◆ Goal ◆
Lay out as a numbered list the lines beginning with the line containing "228x179 pixels. Task: Click" and continuing through the line containing "click(346, 83)", omitting any blank lines.

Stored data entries
::::
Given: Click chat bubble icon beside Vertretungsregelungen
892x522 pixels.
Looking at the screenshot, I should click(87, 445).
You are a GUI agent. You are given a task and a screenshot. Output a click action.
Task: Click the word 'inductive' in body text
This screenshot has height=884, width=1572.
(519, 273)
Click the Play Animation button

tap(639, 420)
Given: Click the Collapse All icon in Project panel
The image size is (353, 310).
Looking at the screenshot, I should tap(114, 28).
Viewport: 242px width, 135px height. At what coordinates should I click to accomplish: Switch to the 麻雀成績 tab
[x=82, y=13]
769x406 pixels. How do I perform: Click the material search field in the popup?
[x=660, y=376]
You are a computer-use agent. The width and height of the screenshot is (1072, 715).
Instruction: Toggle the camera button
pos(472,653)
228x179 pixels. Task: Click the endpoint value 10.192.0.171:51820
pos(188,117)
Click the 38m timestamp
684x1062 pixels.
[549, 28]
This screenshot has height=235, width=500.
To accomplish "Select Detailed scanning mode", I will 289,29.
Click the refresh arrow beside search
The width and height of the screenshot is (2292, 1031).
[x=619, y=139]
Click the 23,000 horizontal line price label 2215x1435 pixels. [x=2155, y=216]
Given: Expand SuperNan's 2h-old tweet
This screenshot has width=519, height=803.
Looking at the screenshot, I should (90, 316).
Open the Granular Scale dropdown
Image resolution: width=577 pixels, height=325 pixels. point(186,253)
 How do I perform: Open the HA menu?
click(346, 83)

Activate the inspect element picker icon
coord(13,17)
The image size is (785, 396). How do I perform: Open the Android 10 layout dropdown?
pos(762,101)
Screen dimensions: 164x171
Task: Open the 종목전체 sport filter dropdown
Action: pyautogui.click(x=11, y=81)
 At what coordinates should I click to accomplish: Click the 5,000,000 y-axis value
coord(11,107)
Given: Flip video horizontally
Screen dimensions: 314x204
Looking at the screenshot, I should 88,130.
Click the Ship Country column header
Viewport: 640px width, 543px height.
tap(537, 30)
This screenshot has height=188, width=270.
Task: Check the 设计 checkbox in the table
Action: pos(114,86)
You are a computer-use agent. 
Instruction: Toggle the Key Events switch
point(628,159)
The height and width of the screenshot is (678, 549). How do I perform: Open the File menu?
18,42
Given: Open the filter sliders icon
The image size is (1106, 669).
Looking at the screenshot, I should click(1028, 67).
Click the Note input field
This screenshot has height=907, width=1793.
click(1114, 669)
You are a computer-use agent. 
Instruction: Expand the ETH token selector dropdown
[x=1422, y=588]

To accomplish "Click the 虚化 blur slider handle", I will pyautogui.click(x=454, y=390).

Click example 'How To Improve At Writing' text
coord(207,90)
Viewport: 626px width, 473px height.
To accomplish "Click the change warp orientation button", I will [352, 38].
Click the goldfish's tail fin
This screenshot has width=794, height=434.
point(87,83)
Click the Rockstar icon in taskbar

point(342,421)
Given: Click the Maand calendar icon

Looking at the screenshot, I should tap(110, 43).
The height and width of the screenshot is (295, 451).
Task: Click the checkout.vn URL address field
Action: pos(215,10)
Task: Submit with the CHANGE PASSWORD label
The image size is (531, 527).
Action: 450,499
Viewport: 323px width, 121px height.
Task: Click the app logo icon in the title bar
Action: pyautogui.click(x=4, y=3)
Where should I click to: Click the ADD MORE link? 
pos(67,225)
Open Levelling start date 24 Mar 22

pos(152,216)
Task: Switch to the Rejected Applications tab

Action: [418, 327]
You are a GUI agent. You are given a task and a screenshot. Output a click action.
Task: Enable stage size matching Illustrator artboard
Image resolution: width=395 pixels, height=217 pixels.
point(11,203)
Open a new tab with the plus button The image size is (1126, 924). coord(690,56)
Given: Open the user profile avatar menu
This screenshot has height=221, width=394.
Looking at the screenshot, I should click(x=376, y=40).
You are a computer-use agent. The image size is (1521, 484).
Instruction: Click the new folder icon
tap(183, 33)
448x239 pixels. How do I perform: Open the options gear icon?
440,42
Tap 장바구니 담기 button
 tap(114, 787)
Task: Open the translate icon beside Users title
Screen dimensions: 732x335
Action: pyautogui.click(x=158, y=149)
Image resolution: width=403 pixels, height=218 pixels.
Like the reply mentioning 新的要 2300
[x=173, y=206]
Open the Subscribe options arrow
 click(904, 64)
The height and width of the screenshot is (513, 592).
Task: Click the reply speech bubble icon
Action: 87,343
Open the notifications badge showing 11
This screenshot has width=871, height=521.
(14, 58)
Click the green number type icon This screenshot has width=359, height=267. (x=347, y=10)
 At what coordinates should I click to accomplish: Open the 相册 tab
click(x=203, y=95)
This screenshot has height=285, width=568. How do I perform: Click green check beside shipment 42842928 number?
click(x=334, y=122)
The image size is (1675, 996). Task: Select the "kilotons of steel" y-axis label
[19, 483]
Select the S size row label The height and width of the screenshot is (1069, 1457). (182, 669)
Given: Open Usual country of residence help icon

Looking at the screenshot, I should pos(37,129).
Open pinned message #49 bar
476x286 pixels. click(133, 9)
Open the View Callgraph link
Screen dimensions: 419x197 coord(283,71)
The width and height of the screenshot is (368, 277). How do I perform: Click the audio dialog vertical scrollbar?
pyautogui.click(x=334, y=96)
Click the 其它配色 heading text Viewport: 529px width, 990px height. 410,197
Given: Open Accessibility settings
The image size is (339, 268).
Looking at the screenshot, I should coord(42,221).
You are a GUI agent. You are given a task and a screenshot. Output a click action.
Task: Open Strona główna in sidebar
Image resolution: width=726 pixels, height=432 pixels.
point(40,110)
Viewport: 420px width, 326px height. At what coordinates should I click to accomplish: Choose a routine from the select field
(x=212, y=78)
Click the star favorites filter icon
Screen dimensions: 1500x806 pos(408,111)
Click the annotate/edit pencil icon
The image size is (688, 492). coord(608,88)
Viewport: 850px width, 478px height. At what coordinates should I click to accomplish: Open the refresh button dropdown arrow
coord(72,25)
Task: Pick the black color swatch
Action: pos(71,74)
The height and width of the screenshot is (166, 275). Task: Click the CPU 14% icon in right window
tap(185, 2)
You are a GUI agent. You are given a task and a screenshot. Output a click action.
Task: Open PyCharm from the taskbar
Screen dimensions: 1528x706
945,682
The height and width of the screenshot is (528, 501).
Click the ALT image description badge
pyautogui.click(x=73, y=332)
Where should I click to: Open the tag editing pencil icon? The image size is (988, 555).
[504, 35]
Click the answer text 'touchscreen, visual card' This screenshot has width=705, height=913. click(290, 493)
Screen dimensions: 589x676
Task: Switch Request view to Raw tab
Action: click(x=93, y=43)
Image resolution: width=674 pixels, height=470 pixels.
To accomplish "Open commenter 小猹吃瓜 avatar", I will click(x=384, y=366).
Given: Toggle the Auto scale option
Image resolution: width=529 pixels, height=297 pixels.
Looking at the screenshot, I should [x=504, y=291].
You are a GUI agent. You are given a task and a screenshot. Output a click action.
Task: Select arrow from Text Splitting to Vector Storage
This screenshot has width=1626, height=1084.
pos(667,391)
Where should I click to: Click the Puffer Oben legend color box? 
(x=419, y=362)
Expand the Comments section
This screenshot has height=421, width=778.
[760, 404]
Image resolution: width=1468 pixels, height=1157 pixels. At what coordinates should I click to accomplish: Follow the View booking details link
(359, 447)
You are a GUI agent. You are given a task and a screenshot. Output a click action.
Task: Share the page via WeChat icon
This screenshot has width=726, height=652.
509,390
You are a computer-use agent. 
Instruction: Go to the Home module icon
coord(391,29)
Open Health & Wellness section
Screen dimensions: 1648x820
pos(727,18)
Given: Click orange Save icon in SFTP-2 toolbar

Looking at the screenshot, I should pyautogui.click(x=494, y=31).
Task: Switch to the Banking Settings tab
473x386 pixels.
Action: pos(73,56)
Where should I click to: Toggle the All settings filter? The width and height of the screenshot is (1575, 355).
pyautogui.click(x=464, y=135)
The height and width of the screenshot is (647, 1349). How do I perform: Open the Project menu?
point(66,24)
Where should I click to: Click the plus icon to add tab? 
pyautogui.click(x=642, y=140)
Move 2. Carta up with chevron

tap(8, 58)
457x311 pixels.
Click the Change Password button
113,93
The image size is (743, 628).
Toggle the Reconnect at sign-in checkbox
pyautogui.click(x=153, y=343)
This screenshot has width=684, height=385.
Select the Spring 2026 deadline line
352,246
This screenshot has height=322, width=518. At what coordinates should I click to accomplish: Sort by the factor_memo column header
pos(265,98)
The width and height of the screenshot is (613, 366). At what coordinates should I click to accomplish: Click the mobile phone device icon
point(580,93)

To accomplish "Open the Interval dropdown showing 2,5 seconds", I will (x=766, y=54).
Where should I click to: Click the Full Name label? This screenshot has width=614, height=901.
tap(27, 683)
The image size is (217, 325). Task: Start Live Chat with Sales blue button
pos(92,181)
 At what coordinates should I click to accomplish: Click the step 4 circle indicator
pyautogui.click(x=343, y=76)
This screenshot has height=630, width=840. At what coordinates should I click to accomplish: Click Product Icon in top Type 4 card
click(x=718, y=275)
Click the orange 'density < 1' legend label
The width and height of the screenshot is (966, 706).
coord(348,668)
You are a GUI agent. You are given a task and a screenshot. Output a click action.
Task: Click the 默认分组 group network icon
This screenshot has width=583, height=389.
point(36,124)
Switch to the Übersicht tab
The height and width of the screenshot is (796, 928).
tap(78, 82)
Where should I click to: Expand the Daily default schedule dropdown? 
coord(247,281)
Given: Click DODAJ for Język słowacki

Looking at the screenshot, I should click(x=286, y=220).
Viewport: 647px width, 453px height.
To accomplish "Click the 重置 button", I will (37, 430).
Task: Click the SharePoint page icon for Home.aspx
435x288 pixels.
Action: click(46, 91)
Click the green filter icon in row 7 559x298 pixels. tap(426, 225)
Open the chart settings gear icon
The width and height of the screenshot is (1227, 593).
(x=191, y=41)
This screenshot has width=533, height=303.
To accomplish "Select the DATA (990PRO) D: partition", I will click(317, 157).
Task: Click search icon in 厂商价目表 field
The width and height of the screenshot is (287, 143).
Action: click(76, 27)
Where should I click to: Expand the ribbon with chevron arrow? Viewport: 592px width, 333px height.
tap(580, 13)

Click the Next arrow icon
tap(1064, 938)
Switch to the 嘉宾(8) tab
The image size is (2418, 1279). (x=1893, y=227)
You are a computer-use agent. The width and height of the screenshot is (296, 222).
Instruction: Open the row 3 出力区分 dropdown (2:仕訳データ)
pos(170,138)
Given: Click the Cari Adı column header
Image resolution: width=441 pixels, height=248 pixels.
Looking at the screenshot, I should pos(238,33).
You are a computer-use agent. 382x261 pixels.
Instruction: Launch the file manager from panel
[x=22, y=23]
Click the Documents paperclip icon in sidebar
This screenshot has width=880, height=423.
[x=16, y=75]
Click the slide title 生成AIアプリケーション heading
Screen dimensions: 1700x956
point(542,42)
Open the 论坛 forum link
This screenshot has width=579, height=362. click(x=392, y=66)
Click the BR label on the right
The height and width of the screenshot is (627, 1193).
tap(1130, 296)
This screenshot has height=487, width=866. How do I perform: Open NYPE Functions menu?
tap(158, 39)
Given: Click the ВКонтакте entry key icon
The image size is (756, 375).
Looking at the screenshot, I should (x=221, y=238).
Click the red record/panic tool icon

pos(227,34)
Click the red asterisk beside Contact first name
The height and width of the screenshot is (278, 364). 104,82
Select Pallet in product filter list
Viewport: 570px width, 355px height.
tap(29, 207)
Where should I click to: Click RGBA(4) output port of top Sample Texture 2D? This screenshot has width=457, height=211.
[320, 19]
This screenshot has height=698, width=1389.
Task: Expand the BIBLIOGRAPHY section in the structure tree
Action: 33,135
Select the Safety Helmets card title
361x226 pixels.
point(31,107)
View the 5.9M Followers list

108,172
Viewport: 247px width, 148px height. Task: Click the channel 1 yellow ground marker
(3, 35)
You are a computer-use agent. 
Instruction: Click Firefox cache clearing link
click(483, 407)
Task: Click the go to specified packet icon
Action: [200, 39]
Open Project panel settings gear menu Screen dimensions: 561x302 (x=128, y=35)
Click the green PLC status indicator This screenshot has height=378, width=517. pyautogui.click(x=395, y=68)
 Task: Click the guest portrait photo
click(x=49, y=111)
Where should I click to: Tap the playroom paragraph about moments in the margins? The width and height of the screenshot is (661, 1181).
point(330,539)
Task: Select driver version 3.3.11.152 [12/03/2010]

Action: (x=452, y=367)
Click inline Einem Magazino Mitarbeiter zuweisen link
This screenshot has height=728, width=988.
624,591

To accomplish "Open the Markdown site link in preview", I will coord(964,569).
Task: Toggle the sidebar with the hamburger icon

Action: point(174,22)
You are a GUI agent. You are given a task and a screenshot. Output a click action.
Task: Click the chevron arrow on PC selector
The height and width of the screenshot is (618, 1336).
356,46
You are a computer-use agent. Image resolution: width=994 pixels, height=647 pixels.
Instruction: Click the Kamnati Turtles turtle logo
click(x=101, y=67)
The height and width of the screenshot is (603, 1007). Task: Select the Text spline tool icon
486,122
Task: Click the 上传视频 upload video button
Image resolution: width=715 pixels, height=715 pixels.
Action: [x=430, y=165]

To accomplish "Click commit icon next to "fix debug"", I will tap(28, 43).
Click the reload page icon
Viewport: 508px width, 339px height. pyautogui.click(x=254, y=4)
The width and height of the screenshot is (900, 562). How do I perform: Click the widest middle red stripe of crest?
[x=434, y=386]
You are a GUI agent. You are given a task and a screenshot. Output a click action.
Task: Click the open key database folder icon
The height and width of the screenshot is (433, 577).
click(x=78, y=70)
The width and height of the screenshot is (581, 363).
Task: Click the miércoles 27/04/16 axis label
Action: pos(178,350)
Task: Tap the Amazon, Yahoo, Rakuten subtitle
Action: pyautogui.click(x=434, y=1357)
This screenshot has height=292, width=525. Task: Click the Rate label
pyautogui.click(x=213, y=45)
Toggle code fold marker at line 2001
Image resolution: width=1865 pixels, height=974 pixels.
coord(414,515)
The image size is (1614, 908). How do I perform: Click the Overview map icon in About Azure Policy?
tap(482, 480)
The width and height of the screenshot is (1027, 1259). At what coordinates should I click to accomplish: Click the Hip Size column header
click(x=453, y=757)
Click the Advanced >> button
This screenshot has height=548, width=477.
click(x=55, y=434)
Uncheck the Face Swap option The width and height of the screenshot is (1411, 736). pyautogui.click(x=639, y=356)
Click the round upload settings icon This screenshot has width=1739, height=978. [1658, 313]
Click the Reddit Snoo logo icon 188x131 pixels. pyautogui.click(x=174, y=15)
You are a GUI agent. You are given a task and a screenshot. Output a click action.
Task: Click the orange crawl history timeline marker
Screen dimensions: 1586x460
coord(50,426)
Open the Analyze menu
::::
◆ Solution to the problem ◆
1. 228x179 pixels. Task: Click the endpoint value 10.192.0.171:51820
2. pos(188,117)
3. Click the 38m timestamp
4. 684x1062 pixels.
5. [549, 28]
6. This screenshot has height=235, width=500.
7. To accomplish "Select Detailed scanning mode", I will 289,29.
8. Click the refresh arrow beside search
9. The width and height of the screenshot is (2292, 1031).
10. [x=619, y=139]
11. Click the 23,000 horizontal line price label 2215x1435 pixels. [x=2155, y=216]
12. Given: Expand SuperNan's 2h-old tweet
13. This screenshot has width=519, height=803.
14. Looking at the screenshot, I should (90, 316).
15. Open the Granular Scale dropdown
16. Image resolution: width=577 pixels, height=325 pixels. point(186,253)
17.  How do I perform: Open the HA menu?
18. click(346, 83)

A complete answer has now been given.